Le modifiche a cui sta lavorando il ministero prevedono:
a. l’estensione della fruibilità del bonus alle dipendenti del pubblico impiego;
b. l’incremento dell’importo mensile del voucher, che passerà da 300 a 600 euro;
c. la possibilità di richiedere il contributo entro il 31 dicembre, eliminando quindi il bando a tempo limitato utilizzato nella prima edizione.
In base a quanto previsto dalla legge, una madre lavoratrice, in alternativa al congedo parentale, può chiedere di ricevere un voucher di importo mensile di 300 euro per un massimo di 6 mesi con cui pagare la retta degli asili nido accreditati o la baby sitter.
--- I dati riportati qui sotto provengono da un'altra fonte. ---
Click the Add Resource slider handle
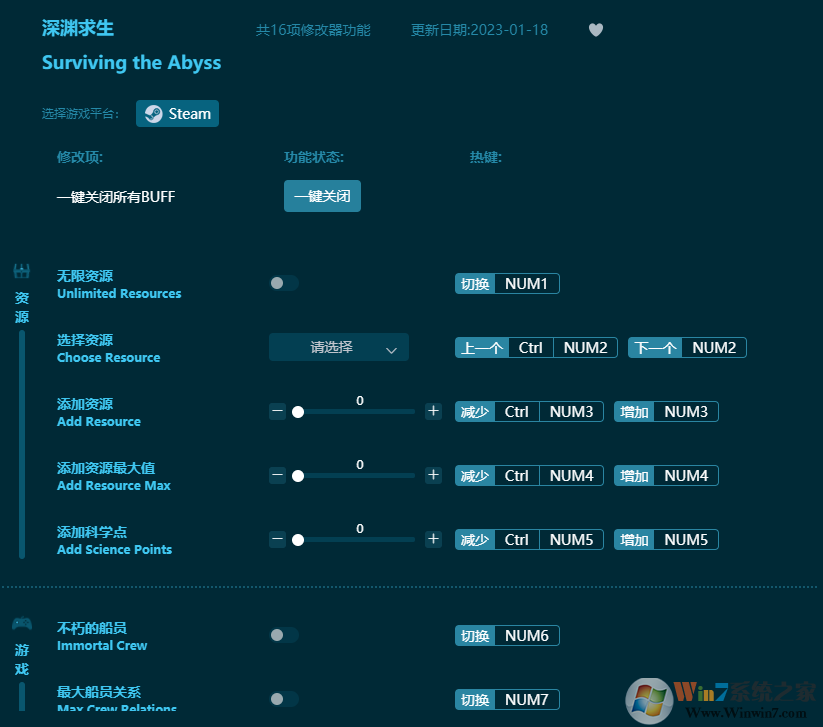The image size is (823, 727). tap(297, 412)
A copertura dell’operazione sono stati stanziati 20 milioni di euro all’anno dal 2013 al 2015. L’anno 2013 però, come confermato dal ministero del Lavoro, meno di 4000 madri hanno sfruttato questa possibilità e sono stati utilizzati circa 5 milioni di euro. Pertanto, con la normativa di prossima introduzione, non solo il bonus verrà aumentato a 600 euro, ma si auspica che il numero di richieste crescerà grazie anche alla campagna informativa che il Ministero vorrà realizzare a riguardo.